Problem description
Please find all lines in the data that hold the string "will" and copy them.

(Stored data entries)
* * * * * * * * *

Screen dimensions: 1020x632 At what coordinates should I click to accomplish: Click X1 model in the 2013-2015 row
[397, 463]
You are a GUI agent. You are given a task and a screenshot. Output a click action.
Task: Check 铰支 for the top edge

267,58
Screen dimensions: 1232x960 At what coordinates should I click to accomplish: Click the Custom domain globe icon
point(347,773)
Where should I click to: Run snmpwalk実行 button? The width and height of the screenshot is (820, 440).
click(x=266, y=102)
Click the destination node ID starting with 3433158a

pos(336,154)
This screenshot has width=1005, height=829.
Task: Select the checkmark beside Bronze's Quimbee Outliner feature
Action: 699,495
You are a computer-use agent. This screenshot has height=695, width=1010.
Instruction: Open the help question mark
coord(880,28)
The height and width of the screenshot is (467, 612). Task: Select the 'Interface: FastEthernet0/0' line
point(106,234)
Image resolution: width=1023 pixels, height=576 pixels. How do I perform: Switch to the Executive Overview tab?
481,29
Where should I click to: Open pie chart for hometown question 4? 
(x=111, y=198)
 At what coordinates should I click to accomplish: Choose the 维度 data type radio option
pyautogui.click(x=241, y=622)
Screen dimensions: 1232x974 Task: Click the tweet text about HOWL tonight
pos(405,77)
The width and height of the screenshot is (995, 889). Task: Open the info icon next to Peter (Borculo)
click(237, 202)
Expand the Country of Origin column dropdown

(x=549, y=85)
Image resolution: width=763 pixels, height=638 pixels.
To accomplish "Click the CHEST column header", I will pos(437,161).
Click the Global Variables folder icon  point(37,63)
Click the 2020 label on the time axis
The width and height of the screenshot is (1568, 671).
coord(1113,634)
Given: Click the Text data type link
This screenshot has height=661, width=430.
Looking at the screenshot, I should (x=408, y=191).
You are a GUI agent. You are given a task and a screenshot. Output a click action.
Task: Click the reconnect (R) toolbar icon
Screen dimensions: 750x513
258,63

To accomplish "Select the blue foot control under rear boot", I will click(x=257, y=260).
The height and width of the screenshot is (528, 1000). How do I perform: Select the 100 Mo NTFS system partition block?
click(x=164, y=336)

* * * * * * * * *

Response below
To accomplish "Click the CHEST column header", I will pos(437,161).
To accomplish "Select the blue foot control under rear boot", I will click(x=257, y=260).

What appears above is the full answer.